:: TASK INPUTS ::

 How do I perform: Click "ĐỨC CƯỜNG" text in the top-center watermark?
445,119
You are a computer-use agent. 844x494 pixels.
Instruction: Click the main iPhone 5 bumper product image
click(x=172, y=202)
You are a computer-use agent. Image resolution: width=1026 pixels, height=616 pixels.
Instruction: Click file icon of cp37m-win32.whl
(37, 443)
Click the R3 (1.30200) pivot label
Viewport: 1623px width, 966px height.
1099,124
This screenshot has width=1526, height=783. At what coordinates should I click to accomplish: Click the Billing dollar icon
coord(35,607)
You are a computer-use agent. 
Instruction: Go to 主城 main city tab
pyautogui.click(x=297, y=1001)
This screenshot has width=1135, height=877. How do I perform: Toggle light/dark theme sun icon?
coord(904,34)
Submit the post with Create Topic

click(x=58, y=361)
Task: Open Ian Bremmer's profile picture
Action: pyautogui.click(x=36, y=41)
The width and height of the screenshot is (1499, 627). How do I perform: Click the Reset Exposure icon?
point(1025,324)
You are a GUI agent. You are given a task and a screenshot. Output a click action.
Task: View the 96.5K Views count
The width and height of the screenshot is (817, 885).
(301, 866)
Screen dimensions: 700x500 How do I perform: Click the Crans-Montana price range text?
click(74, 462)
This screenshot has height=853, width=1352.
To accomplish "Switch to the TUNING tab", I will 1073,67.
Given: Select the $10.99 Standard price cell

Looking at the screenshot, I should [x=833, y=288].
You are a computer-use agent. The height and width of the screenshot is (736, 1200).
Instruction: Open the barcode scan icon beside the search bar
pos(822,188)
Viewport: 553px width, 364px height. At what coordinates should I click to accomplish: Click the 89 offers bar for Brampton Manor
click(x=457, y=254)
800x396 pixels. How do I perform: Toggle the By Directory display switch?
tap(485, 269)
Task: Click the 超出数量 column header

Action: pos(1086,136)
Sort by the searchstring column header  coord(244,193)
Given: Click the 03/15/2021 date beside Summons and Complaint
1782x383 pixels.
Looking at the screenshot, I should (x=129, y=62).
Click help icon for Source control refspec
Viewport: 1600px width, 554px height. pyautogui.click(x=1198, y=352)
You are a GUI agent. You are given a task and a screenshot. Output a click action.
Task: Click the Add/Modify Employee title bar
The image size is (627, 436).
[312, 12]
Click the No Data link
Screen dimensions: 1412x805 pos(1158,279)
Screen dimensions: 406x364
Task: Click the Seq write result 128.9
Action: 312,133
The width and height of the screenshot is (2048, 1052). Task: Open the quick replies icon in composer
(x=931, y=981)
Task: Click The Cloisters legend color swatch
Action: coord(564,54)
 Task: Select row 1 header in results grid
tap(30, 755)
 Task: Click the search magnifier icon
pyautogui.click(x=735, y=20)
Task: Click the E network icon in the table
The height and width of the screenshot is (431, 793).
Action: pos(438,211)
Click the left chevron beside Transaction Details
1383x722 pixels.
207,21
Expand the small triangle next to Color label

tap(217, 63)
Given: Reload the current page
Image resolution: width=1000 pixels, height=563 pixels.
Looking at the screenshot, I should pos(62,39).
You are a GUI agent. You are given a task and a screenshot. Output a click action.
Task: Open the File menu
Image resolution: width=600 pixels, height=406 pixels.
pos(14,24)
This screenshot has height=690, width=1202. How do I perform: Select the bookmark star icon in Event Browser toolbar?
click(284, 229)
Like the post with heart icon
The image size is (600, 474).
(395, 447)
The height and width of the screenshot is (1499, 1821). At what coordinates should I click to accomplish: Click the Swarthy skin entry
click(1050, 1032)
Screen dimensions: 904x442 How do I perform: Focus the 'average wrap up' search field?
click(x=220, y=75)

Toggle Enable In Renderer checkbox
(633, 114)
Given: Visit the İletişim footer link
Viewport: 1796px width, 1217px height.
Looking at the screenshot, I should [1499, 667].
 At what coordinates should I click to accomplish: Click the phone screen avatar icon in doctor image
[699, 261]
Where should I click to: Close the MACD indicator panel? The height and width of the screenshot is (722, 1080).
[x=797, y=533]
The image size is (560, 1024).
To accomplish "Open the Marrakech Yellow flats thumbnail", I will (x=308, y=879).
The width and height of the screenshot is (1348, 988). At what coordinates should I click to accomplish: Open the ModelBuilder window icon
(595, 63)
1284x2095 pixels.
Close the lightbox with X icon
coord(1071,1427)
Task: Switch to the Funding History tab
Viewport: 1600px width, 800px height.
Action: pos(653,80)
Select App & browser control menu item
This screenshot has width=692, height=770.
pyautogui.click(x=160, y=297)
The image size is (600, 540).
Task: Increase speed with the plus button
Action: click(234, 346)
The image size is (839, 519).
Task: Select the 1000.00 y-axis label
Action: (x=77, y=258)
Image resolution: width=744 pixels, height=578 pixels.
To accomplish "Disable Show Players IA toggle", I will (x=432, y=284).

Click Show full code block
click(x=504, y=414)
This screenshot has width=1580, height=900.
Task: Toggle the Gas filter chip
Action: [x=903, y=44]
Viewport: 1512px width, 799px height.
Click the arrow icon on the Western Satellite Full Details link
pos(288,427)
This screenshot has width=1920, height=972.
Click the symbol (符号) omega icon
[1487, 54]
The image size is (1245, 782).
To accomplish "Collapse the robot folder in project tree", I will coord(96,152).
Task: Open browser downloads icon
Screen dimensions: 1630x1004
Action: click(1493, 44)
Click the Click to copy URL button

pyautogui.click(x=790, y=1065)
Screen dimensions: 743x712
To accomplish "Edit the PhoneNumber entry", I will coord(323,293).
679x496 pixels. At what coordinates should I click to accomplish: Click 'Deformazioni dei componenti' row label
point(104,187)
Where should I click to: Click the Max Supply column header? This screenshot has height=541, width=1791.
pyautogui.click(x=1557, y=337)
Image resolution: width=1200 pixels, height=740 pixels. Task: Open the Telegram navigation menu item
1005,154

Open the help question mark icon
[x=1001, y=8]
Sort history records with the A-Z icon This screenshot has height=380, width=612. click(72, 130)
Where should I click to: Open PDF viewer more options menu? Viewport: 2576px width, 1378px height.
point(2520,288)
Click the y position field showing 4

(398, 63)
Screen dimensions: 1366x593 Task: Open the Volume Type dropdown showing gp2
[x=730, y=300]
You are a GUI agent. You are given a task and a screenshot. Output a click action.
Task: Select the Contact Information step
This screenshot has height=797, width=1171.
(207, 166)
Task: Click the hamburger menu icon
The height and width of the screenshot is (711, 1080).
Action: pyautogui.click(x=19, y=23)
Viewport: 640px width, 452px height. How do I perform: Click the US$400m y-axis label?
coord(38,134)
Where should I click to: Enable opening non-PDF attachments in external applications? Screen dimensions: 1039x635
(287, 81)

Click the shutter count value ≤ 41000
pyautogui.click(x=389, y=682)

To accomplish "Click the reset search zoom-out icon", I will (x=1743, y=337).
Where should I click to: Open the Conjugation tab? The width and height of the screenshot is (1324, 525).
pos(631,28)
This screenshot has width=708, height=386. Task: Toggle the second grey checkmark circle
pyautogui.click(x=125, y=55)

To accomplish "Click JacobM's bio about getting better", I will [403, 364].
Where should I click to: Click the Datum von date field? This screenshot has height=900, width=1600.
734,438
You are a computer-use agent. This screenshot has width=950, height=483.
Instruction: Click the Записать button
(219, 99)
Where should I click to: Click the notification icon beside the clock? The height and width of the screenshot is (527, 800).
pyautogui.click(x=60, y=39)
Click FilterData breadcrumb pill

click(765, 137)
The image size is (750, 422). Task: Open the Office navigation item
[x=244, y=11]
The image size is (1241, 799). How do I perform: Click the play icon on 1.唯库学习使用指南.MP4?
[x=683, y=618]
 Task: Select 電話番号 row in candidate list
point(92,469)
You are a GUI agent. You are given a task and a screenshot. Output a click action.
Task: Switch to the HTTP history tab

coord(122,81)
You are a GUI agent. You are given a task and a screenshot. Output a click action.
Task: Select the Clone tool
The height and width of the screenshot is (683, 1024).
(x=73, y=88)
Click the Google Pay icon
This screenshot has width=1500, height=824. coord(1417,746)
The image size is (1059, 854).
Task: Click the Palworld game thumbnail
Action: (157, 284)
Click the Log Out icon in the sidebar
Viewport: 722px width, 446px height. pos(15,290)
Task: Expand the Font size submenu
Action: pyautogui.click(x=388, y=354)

:: TASK TO COMPLETE ::
If a line above includes the string "computer", pick it out.

:: YOUR RESPONSE ::
You are a computer-use agent. 844x494 pixels.
You are a computer-use agent. Image resolution: width=1026 pixels, height=616 pixels.
You are a computer-use agent. 
You are a computer-use agent. The height and width of the screenshot is (736, 1200).
You are a computer-use agent. This screenshot has width=950, height=483.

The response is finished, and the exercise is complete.